Млодецкий с отвращением смотрел в лицо своего следователя, гневно сжав губы. Пока тот говорил, он, слушая, невольно видел перед собой столь знакомые ему с детства захолустные местечки и городишки, тонущие в литовских и белорусских грязях, тесные улички, по которым суетливо движутся длинные черные сюртуки, порыжелые, засаленные и потертые, мелькают согбенные спины и понурые лица, лихорадочно плещут возбужденные руки под уныло вопрошающие интонации напевного и пестрого говора. Этот странный и печальный мир, вобравший в себя изнурительный груз тысячелетних воспоминаний о скитальчествах по трем материкам, весь замкнулся теперь в узкие границы между базарной площадью и молитвенным домом, словно отрекшись навсегда от новых кочевий, просторов и ожиданий. Сорок веков, Египет и Малая Азия, Испания и Нидерланды – все дряхлые предания и надежды укрылись теперь, изнемогая и мертвея, в эти непроходимые кварталы, по которым Израиль северо-западных губерний упорно и безнадежно волочил в нищете и отречениях древние запыленные сны Халдеи и Вавилона. Сын слуцкого торговца ужасался этому глубокому застою мысли, ревниво отгородившей себя от бодрого шума современности и слепо хранившей окостенелые законодательства и поучения за ветхой бархатной завесой с вышитыми львами. Но, изумляясь и возражая, он все же знал, что ему никогда не оторвать сердца от этой загнанной и униженной толпы, растоптанной горем и обидами, над которой вздымал теперь ужасающий кулак громилы лощеный петербургский чиновник, призванный стоять на страже государственного порядка.

Млодецкий поднялся. Большими шагами прошелся по камере.

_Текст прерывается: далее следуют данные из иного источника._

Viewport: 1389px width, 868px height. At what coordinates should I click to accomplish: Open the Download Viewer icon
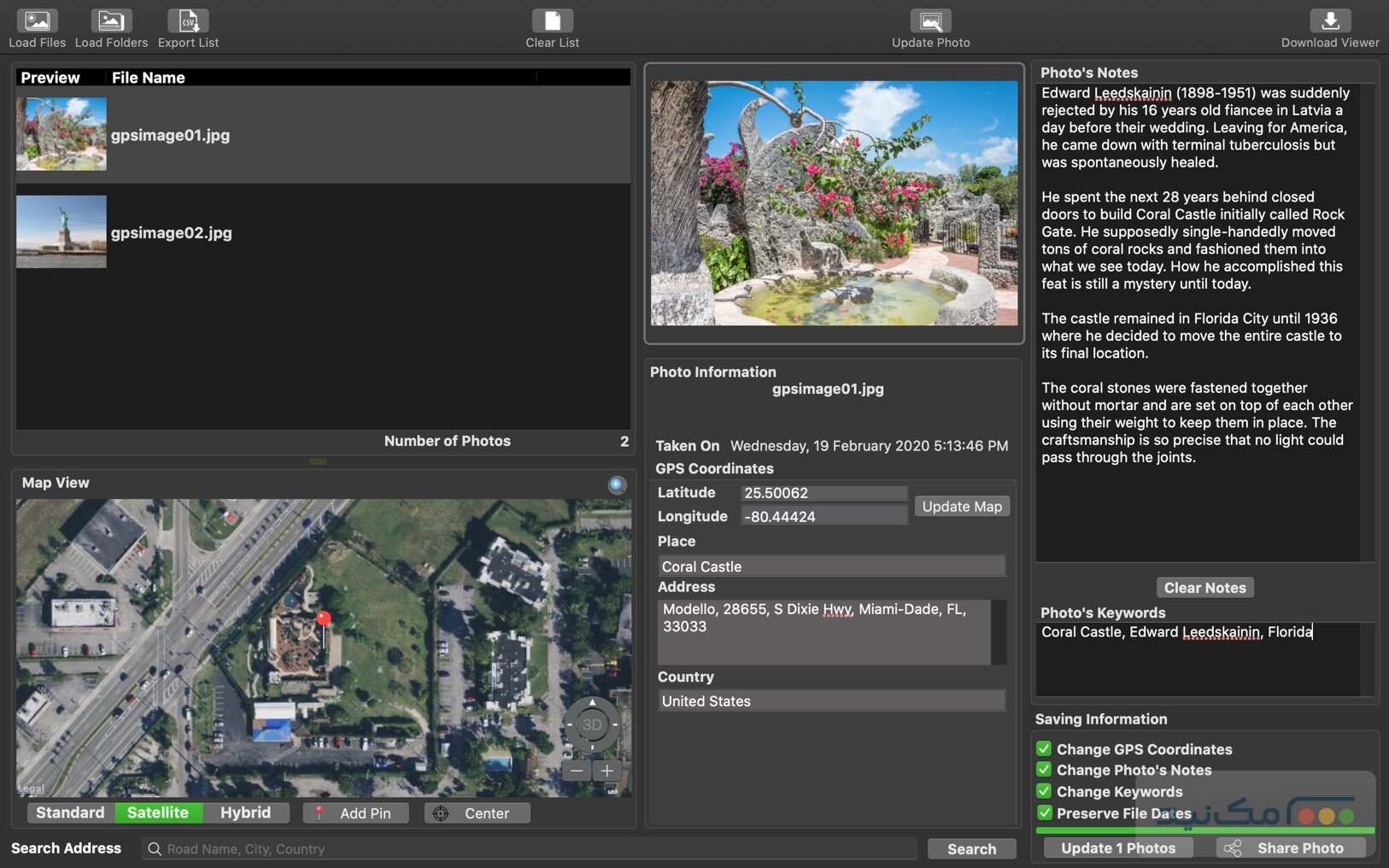pyautogui.click(x=1329, y=21)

– Ваша месть не страшнее вашей милости, – произнес он решительно и сильно, но с некоторым налетом напевных интонаций литовского гетто. – Вы считаете себя полновластными, и вы не знаете, что над вами уже произнесен смертный приговор. О, если б вы имели уши, вы бы слышали, как роются подкопы под вашими ногами, как закладывается динамит под насыпями царских маршрутов, как замыкаются батареи под сводами дворцовых подвалов. Вы думаете задушить невинных, и вы не понимаете, что гибель уже захлестывает вас… О, не было еще в истории палачей, более жалких и обреченных!

Не теряя спокойствия, но с явным недовольством, прокурор палаты поправил свои перчатки и продвинул под мышку портфель в знак наступления последней реплики.

– Итак, вы не намерены оставить эту нигилистическую риторику, – произнес он, брезгливо сощурившись. – В последний раз я спрашиваю вас, – прошу заметить, что в этот момент бесповоротно решается вопрос о вашей жизни и смерти, – сообщите ли вы мне имена ваших сообщников?

Млодецкий почти вплотную подошел к своему следователю. Тот даже несколько откинулся на своем табурете.

– Знаете ли, как ответил недавно на такой же вопрос шефу жандармов Сергей Нечаев, восемь лет томящийся в этой могиле? Вспоминаете? Нет? Он отвесил ему пощечину!..

Плеве порывисто встал и даже опрокинул табуретку. Он сделал два шага к дверям.

– В таком случае знайте, что завтра же утром вы будете болтаться в петле. Это не фраза и не угроза. Вам осталось жить не больше пяти часов.

И прокурор палаты, искусно сочетавший в своем лице инквизитора, сыщика и художника, торопливым шагом оставил каземат.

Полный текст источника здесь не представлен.